The Telegraph is spinning its Lockdown Files scoop for all it’s worth today. But it continues to miss the point - in common with most of the mainstream media. Today’s lead story was that Matt Hancock had ignored advice from Chris Whitty, the Chief Medical Officer, on the testing of elderly patients being transferred from hospital to care homes. But that’s hardly the point, is it? The Covid test and trace programme was an unmitigated fiasco. In fact it was testing that fed the beast - declaring a huge case-load of “Covid” when, in fact, most people had no symptoms and no disease. For months on end the BBC trail-blazed case numbers - numbers that became increasingly meaningless. Meanwhile, elderly people who were forced into “care” homes were, if symptomatic, given no effective treatment or were essentially euthanised by a cocktail of midazolam and morphine (on instructions from the NHS).

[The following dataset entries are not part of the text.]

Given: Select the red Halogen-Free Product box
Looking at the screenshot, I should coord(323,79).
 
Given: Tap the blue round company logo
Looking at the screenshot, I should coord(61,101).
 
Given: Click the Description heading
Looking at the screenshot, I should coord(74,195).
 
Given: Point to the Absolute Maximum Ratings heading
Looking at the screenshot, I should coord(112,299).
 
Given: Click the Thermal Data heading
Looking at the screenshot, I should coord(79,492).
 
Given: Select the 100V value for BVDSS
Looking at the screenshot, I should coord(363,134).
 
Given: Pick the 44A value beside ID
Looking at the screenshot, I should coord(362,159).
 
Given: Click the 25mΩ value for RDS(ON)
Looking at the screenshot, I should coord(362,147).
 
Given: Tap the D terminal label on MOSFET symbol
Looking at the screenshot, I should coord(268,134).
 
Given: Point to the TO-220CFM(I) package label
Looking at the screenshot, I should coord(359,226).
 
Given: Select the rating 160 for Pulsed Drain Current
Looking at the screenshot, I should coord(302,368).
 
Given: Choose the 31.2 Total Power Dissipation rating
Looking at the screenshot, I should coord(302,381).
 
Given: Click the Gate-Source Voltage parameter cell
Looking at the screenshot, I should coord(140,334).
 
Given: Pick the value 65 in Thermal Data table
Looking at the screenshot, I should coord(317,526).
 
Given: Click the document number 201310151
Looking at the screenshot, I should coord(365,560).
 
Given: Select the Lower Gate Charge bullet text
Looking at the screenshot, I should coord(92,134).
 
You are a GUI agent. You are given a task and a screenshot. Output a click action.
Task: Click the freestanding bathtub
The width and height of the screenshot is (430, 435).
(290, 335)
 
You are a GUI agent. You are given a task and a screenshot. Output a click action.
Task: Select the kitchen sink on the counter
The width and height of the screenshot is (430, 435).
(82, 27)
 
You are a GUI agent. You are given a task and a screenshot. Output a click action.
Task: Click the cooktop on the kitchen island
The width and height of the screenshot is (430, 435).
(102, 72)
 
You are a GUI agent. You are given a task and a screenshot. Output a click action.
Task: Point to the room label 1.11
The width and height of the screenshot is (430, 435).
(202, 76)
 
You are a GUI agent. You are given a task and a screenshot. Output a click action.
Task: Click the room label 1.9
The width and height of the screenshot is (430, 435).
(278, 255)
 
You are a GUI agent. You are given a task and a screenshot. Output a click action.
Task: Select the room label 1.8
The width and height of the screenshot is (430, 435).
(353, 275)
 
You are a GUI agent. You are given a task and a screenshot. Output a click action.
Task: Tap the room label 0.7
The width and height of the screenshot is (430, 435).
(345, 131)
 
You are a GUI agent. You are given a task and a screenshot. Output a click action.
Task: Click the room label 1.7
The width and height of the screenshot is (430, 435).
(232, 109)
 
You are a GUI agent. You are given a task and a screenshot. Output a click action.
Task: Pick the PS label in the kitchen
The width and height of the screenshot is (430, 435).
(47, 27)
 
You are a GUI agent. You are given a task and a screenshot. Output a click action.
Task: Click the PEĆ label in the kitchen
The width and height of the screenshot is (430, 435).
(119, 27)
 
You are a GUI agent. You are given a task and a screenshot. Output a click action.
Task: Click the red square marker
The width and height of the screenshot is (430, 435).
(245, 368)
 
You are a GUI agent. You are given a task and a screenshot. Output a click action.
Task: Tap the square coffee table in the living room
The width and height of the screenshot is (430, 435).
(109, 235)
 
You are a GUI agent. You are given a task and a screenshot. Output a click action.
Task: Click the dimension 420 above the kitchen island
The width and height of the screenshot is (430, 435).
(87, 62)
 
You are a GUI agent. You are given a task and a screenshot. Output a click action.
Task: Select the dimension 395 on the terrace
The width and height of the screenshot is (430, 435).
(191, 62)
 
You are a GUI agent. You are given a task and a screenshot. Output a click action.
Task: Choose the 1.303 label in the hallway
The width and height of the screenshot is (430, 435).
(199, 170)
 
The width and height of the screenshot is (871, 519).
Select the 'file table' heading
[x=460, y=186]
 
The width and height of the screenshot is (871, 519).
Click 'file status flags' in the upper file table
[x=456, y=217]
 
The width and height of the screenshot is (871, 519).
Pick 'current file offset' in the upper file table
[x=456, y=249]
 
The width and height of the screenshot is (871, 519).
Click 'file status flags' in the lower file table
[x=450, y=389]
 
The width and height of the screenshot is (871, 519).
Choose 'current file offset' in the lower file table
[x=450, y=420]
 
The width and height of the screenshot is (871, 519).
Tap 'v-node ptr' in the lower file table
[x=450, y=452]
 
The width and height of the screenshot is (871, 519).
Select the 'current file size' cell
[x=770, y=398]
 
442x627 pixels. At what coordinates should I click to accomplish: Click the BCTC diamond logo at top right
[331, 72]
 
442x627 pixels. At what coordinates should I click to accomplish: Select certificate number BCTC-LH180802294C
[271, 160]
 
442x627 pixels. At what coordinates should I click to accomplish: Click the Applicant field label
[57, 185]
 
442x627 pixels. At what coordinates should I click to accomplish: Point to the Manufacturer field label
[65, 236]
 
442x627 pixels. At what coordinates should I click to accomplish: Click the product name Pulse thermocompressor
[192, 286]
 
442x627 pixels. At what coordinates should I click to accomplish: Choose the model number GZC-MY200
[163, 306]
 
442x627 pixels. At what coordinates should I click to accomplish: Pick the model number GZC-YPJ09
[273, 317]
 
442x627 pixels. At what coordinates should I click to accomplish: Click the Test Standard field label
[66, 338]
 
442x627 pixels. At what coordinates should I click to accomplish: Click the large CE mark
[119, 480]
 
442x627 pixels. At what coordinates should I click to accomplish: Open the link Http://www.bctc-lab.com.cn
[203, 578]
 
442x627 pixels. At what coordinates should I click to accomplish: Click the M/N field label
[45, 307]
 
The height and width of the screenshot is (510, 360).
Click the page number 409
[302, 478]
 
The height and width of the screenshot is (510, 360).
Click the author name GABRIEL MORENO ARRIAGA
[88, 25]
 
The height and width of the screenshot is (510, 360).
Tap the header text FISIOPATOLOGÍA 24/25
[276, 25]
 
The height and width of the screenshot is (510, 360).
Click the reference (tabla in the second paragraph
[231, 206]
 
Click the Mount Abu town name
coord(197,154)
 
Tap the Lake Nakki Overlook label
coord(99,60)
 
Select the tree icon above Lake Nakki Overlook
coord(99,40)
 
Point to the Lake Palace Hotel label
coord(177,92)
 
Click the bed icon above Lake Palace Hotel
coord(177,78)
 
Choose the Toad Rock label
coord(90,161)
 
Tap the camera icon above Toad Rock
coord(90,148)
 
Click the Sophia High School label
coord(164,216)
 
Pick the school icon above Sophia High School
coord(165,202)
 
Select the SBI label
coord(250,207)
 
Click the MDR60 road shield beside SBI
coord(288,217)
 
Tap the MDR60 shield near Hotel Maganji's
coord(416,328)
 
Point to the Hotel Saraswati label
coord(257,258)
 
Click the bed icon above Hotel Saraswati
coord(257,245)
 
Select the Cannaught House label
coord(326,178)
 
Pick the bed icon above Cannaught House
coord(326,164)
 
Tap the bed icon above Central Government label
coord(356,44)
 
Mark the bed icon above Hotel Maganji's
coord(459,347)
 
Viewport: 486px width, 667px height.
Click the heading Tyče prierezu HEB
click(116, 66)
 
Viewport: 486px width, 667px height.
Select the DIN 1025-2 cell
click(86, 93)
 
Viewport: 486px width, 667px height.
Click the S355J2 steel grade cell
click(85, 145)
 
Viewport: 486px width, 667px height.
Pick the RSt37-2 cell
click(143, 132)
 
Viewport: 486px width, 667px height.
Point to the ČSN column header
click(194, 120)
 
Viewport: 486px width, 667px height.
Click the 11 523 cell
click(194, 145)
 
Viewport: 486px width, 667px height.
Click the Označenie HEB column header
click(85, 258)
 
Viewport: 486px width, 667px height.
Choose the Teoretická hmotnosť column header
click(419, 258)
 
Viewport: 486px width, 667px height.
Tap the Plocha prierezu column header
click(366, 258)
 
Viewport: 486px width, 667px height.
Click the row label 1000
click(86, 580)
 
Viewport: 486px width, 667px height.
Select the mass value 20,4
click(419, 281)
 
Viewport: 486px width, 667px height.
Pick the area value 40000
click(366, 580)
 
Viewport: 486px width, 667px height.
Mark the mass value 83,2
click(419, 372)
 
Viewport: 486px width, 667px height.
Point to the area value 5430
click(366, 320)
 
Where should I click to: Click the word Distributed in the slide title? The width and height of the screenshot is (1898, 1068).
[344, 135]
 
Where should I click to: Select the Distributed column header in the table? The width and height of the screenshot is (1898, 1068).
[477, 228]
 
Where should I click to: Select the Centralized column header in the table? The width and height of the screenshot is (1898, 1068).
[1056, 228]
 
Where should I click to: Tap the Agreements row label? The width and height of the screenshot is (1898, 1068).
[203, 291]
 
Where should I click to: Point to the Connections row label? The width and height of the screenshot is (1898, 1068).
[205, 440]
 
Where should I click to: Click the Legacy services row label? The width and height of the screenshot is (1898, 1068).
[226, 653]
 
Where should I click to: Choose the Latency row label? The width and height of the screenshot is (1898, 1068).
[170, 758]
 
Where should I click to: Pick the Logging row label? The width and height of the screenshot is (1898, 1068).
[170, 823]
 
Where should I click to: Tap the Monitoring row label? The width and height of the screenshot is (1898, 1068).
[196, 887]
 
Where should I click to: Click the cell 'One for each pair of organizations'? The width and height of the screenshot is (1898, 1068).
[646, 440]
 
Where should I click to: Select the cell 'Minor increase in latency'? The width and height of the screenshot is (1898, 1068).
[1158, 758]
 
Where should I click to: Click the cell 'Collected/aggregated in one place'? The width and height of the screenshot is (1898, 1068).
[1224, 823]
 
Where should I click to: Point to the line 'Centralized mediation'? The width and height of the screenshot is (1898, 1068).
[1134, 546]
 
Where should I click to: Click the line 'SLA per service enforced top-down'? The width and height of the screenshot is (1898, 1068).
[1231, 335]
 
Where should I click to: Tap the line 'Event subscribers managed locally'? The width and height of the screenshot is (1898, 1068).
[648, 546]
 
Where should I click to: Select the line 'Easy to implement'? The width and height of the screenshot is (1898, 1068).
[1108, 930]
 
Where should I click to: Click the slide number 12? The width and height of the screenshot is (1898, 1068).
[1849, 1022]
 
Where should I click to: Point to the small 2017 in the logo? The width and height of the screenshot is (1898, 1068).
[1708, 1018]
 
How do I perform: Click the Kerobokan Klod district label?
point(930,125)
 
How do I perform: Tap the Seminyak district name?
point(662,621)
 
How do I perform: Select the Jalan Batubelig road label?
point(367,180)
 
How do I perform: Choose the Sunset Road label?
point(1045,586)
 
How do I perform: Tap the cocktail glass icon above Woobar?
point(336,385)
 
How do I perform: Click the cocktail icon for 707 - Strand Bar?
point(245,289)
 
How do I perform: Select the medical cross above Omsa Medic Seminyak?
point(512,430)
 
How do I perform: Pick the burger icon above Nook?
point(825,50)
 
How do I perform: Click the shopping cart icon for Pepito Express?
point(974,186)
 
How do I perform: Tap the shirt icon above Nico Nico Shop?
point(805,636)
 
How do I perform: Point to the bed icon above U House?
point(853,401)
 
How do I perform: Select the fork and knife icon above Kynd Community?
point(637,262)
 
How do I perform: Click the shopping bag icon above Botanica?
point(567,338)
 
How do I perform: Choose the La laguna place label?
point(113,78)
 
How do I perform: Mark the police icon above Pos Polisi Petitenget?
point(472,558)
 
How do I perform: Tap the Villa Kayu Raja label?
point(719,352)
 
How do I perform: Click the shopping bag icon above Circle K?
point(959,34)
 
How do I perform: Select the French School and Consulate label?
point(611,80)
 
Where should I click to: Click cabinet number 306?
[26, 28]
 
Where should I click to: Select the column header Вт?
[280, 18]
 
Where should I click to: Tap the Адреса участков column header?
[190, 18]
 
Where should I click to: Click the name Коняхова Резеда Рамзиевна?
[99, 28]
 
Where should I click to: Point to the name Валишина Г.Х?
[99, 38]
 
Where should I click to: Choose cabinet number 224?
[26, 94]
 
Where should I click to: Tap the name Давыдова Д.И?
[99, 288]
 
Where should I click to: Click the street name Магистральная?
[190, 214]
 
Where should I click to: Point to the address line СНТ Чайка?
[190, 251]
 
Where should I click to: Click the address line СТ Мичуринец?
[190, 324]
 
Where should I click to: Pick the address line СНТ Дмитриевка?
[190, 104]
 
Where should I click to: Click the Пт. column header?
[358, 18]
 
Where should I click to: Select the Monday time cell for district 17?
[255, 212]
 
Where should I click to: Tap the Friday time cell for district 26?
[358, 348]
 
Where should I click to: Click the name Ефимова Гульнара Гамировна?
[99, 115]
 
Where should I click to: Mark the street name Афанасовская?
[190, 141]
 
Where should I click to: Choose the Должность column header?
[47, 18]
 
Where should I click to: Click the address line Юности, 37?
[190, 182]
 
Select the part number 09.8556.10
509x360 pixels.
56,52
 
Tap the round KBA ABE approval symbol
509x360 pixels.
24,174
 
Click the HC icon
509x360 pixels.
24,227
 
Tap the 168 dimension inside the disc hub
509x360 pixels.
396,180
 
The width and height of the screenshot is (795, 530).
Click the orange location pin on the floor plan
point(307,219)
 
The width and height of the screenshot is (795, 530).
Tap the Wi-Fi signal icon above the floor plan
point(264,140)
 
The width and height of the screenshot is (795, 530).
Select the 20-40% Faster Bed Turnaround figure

It may be that the Telegraph will be pulling out further bunnies from the files in the coming days. But, of more interest, would be some information about the extent of Hancock’s knowledge of the use of Midazolam as part of a treatment regimen - and his knowledge about the escalation in the use of end-of-life treatments for elderly patients suffering from respiratory infections. Such patients, it would appear, were not offered standard regimens such as antibiotics for secondary infections such as pneumonia. Why was that? And why were therapeutics, such as Ivermectin, rejected summarily?
Whether such information exists in Hancock’s WhatsApp record remains to be seen. My suspicion is that the majority of texts will relate to Hancock’s public persona management during the faux pandemic. Many of us would like to know how he prepared for his public weeping TV appearance when he announced that “hope” would be injected into millions of arms. Did any of the messages indicate any concern when the shots became all about clots?
The Telegraph scoop comes at an interesting time, however. Isabel Oakshott, the journalist who released the files, has indicated that she wanted the release to avoid a Covid Enquiry whitewash. However, meanwhile, in America, the Senate Select Subcommittee on Coronavirus is making much better progress - with testimonies focusing on the extent of government lying and drug company pandering. Much attention has been given to the lab leak theory there. But that’s something of a red herring in my view. Covid did not represent a significant public health threat to most. If it was a lab manufactured virus it’s questionable how important it was - given the relatively low IFR it ‘achieved’.
The greater concern is the governments’ roles in fear-mongering and interventions that resulted in much higher levels of deaths than would have been expected as a result of a seasonal respiratory virus. When governments become enemies of the people that’s news worth knowing. And, unfortunately, most of the British and American public seem to be acting as though their governments care about their welfare. They don’t.
The whole of government is now a hopeless travesty of what should be defined as proper governance.
We need a huge portion of Westminster staff completely removed and a new system rebuilt from the ground upwards. A newly refurbished building (paid for by the people of this country) demands a newly refurbished governance function defined by it's people, NOT a bunch of unelected globalists and billionaires.